President Biden’s Department of Justice just wrote a letter endorsing the American Innovation and Choice Online Act (AICOA), which has already passed the Senate Judiciary Committee. According to the letter, this antitrust legislation is needed because the “power of such platforms is likely to continue to grow unless checked. This puts at risk the nation’s economic progress and prosperity, ultimately threatening the economic liberty that undergirds our democracy.”
These are legitimate concerns, which is likely why conservative stalwarts such as Josh Hawley and Ted Cruz have endorsed AICOA and the Open App Markets Act, another antitrust bill aimed at Google and Apple. These senators are rightly outraged over how the Silicon Valley oligopoly uses its market power to censor voices on the Right. More and more conservatives and libertarians recognize that we cannot expect the free market to self-correct the censorship without addressing the role government plays in propping up Big Tech’s business model in the first place.
Big Tech did not arise out of some Lockean state of nature — our nation’s laws created the environment for Big Tech to become what it is today. Silicon Valley has benefited from government privileges that have displaced traditional common law tort and contract rules fundamental to free and open markets, allowing the platforms to bait consumers with promises of free speech, only to switch to censorship after achieving near-monopoly status. Apparently Big Tech is just more equal than other businesses.
And the stakes of Silicon Valley’s censorship could not be higher. The New York Times’ jarring admission regarding the Hunter Biden laptop story, which both Twitter and Facebook censored weeks before the 2020 election, is just the tip of the iceberg.
Consider the battle over COVID-19 misinformation. Twitter’s “medical misinformation” policies once prohibited “false or misleading claims that people who have received the vaccine can spread...the virus...to unvaccinated people.” However, CDC and other health authorities have conceded that “vaccinated people can still become infected and have the potential to spread the virus to others.”
Twitter later claimed that this was a “typo,” but it kicked independent journalist Alex Berenson, who I represent in litigation against the company, off its platform for a tweet that included the assertion that the COVID-19 vaccines do not “stop infection” or “transmission.”
How did we get here? Many courts have interpreted Section 230 of the Communications Decency Act, a statute enacted by the Republican Revolution Congress aimed at protecting children from pornography online, to shield Big Tech from any liability for talking the talk of free speech while walking the walk of censorship. At the same time, the platforms lock in gains by amassing patent protection and a favorable regulatory environment, both of which help stave off competition.
And it’s almost impossible to separate content moderation from government interference. President Biden has frequently threatened to sanction Big Tech if it does not censor speech of which he disapproves. Federal Trade Commission Chair Lina Khan has also advocated using antitrust law to indirectly prevent disinformation. During his confirmation hearing for Attorney General, Merrick Garland promised to work with the Senate to pass legislation to fight “online misinformation.”

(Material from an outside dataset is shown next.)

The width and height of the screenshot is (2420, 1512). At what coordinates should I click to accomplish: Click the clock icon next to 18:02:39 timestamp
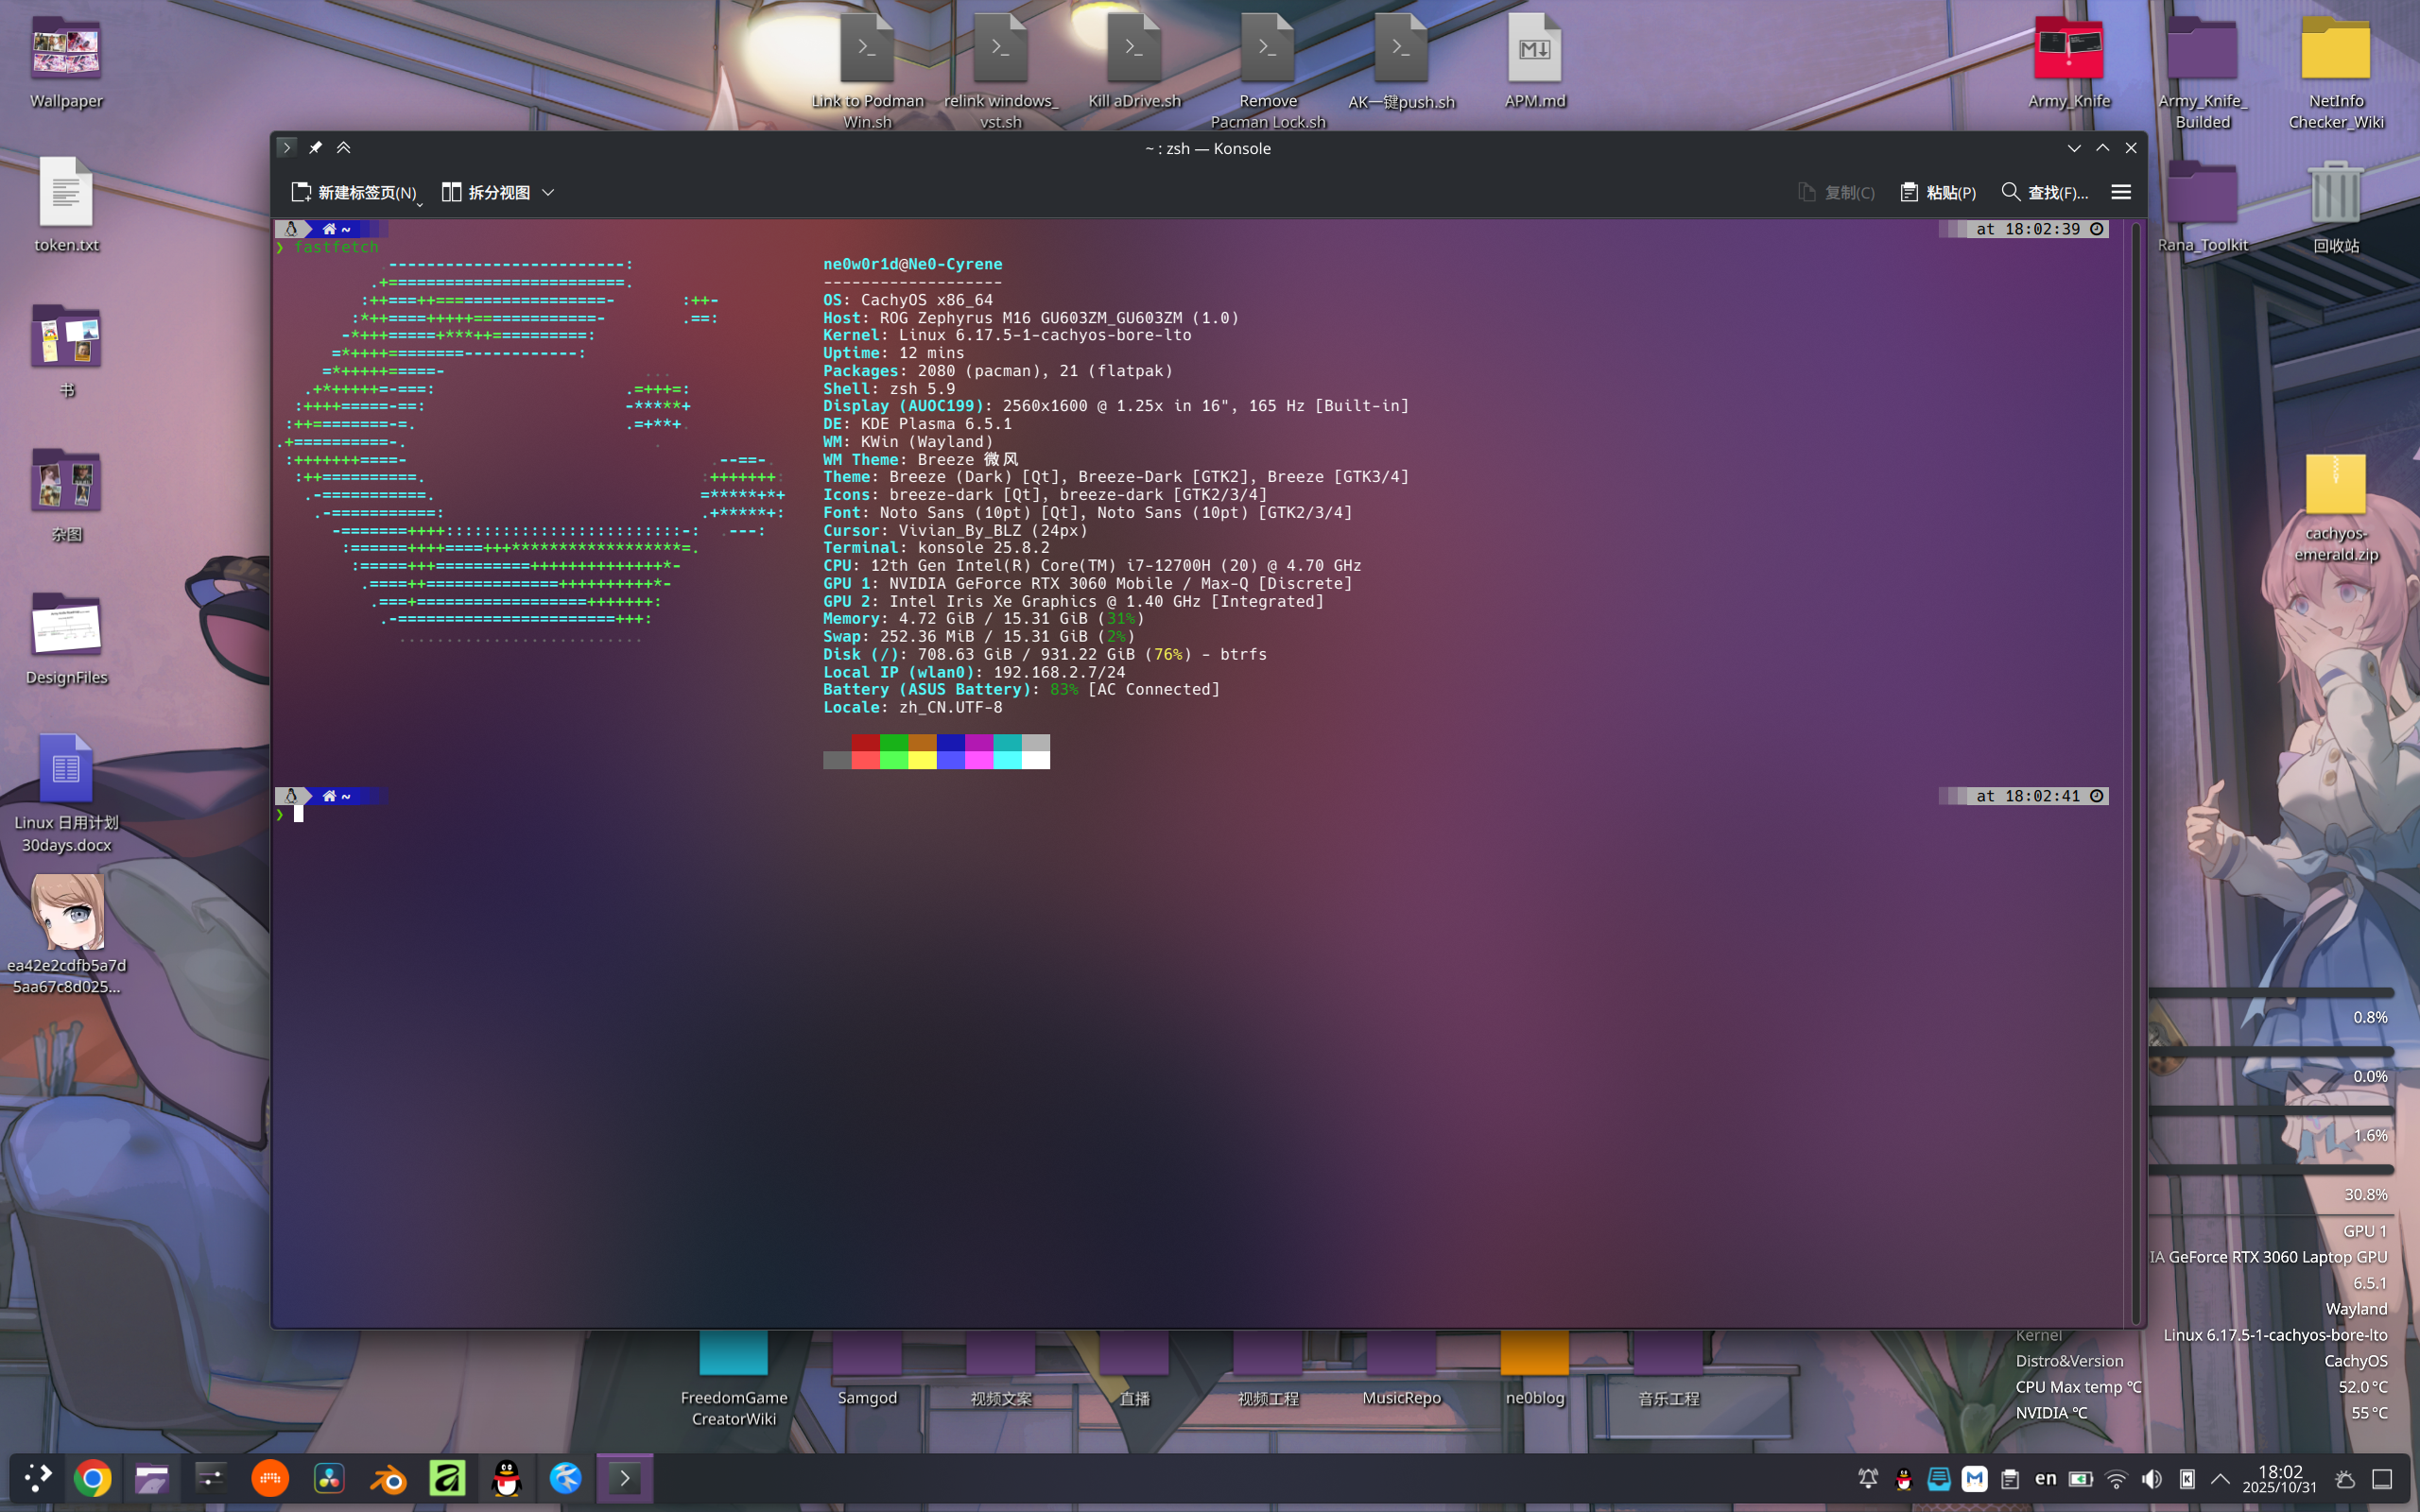click(x=2095, y=229)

Yet while the social media marketplace must be reformed, we should ask if legislation sponsored and endorsed by the Democratic leadership urging more censorship will help the problem.
Neither of these bills are meant to counter censorship of ideas. Instead, they both regulate how Apple, Google, and Amazon treat businesses that rely on their platforms to sell services. Because the bills include economic “non-discrimination” language, many conservative supporters of these bills think that they will incidentally protect free speech. As Protocol noted, Ted Cruz and other conservatives hoped these provisions “might also prevent them from punishing companies like Parler when they break platforms’ rules.”
Unfortunately, as Noah Peters noted in The American Conservative, the bills allow the platforms to discriminate against competitors if they deem it necessary to protect online “safety.” The bills do not define safety, which means that exception will swallow any incidental free speech benefit. Twitter has a Trust and Safety division and its “Medical Misinformation” policy explicitly bans speech only when it deems it “likely to impact public safety.” Parler was banned from Androids and iPhones under Apple’s “Safety” rules and Google’s “Safety Center” rules. Notably, some Big Tech companies such as Microsoft are lobbying for the Open App Markets Act, specifically citing the “Safety” exemption in their support.
Instead of empowering the Administrative State with laws which have significant loopholes to allow censorship, the Right would be much better served by focusing on reforming Section 230. Congress should reinstate the original purpose of Section 230 and clarify that it does not preempt state anti-discrimination, common carriage, false advertising, or contract law, all of which can be used to require Big Tech platforms to live up to their stated free speech goals.
Unless these antitrust bills are changed, Big Tech will use them as a justification for more political bias and censorship. Conservative leaders should not give their approval to such efforts.